Arab investors are looking at cities like Manchester and Birmingham, where they may get better yields for lower capital entry, according to Will McKintosh, senior director at British property firm JLL.
McKintosh said that international property capital flows were picking up after being weakened the last seven years due to high stamp duty taxes and depressed valuations that dampened investment.
McKintosh believes that historically stagnant or falling prime central London property prices sparked a trend towards a “two-tier” market, where Arab investors purchase owner-occupied homes in London and seek higher capital and rental yields elsewhere.
‘The uncertainty surrounding Brexit and high stamp duty slowed the London market down for a few years,’ McKintosh said.
‘Middle Eastern investors started to look at cities like Manchester and Birmingham where they could get better yields and lower capital entry’, he added.
The JLL expert said there has also been international investment migration towards London’s “east and west” corridors, such as Slough and Reading, as buyers anticipate the new Crossrail train, bringing another 1.5 million people to within 45 minutes of London, in phases from 2021.
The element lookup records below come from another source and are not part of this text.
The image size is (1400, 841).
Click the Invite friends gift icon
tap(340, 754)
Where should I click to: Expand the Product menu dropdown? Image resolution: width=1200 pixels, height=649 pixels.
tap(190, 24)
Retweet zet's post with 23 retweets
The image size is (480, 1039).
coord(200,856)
He also confirmed that swathes of Middle Eastern investors are ready to invest in UK property – across the north and south – but it’s a matter of the international air routes being opened up for travel. ‘Regional investors haven’t really been able to buy property because they mostly want to see the building, at the sorts of prices they are paying. However, there is no question that there is pent-up demand.’
According to the latest British house price index from property market analysts Hometrack, the pandemic has driven a seismic search for space and quality of location, with 40% more buyers across the whole of 2020 compared to 2019. The annual rate of UK house price growth has moved higher by +3.9%, while Manchester recorded growth at +5.9% compared to London, which scored a +2.8% growth during the same period.
As for 2021, real estate services provider Savills predicts a capital growth of +2.5% in London, compared to +3.5% in northeast Britain, including Manchester. In comparison, London is predicted to witness an accumulative growth of +12.6% over the next 5 years versus +20.5% in the northeast.
The property market in Britain is witnessing an increasing demand from investors post-pandemic.